## What this task involves
Please repeat the listing exactly, with every line intact.

## Dataset

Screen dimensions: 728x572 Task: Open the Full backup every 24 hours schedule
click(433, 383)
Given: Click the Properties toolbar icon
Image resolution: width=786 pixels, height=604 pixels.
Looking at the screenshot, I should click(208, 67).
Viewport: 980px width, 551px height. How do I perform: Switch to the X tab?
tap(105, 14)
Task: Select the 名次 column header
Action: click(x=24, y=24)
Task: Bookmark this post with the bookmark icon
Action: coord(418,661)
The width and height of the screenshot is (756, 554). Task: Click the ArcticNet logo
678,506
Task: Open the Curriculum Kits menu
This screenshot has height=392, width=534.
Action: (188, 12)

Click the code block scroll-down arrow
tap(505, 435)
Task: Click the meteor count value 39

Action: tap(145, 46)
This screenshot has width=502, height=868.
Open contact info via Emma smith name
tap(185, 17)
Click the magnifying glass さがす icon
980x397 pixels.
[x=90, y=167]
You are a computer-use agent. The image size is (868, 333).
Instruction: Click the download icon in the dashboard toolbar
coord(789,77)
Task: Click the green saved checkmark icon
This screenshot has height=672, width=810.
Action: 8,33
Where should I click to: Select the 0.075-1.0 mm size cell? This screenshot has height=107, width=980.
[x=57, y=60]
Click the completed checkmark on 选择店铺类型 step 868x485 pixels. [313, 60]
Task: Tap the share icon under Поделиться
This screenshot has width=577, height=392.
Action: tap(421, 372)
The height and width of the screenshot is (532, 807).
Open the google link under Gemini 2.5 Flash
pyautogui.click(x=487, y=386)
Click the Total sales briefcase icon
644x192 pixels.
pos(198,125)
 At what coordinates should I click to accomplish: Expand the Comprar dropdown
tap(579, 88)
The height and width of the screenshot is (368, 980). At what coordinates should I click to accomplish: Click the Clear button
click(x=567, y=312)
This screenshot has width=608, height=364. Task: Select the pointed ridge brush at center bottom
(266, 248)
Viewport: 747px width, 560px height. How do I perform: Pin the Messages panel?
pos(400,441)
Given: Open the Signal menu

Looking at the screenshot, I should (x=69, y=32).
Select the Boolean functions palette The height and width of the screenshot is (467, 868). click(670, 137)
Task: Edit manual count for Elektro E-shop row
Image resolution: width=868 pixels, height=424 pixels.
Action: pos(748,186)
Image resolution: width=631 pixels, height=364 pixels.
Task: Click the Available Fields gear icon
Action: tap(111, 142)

## Task output
Screen dimensions: 728x572 Task: Open the Full backup every 24 hours schedule
click(433, 383)
Given: Click the Properties toolbar icon
Image resolution: width=786 pixels, height=604 pixels.
Looking at the screenshot, I should click(208, 67).
Viewport: 980px width, 551px height. How do I perform: Switch to the X tab?
tap(105, 14)
Task: Select the 名次 column header
Action: click(x=24, y=24)
Task: Bookmark this post with the bookmark icon
Action: coord(418,661)
The width and height of the screenshot is (756, 554). Task: Click the ArcticNet logo
678,506
Task: Open the Curriculum Kits menu
This screenshot has height=392, width=534.
Action: (188, 12)

Click the code block scroll-down arrow
tap(505, 435)
Task: Click the meteor count value 39

Action: tap(145, 46)
This screenshot has width=502, height=868.
Open contact info via Emma smith name
tap(185, 17)
Click the magnifying glass さがす icon
980x397 pixels.
[x=90, y=167]
You are a computer-use agent. The image size is (868, 333).
Instruction: Click the download icon in the dashboard toolbar
coord(789,77)
Task: Click the green saved checkmark icon
This screenshot has height=672, width=810.
Action: 8,33
Where should I click to: Select the 0.075-1.0 mm size cell? This screenshot has height=107, width=980.
[x=57, y=60]
Click the completed checkmark on 选择店铺类型 step 868x485 pixels. [313, 60]
Task: Tap the share icon under Поделиться
This screenshot has width=577, height=392.
Action: tap(421, 372)
The height and width of the screenshot is (532, 807).
Open the google link under Gemini 2.5 Flash
pyautogui.click(x=487, y=386)
Click the Total sales briefcase icon
644x192 pixels.
pos(198,125)
 At what coordinates should I click to accomplish: Expand the Comprar dropdown
tap(579, 88)
The height and width of the screenshot is (368, 980). At what coordinates should I click to accomplish: Click the Clear button
click(x=567, y=312)
This screenshot has width=608, height=364. Task: Select the pointed ridge brush at center bottom
(266, 248)
Viewport: 747px width, 560px height. How do I perform: Pin the Messages panel?
pos(400,441)
Given: Open the Signal menu

Looking at the screenshot, I should (x=69, y=32).
Select the Boolean functions palette The height and width of the screenshot is (467, 868). click(670, 137)
Task: Edit manual count for Elektro E-shop row
Image resolution: width=868 pixels, height=424 pixels.
Action: pos(748,186)
Image resolution: width=631 pixels, height=364 pixels.
Task: Click the Available Fields gear icon
Action: tap(111, 142)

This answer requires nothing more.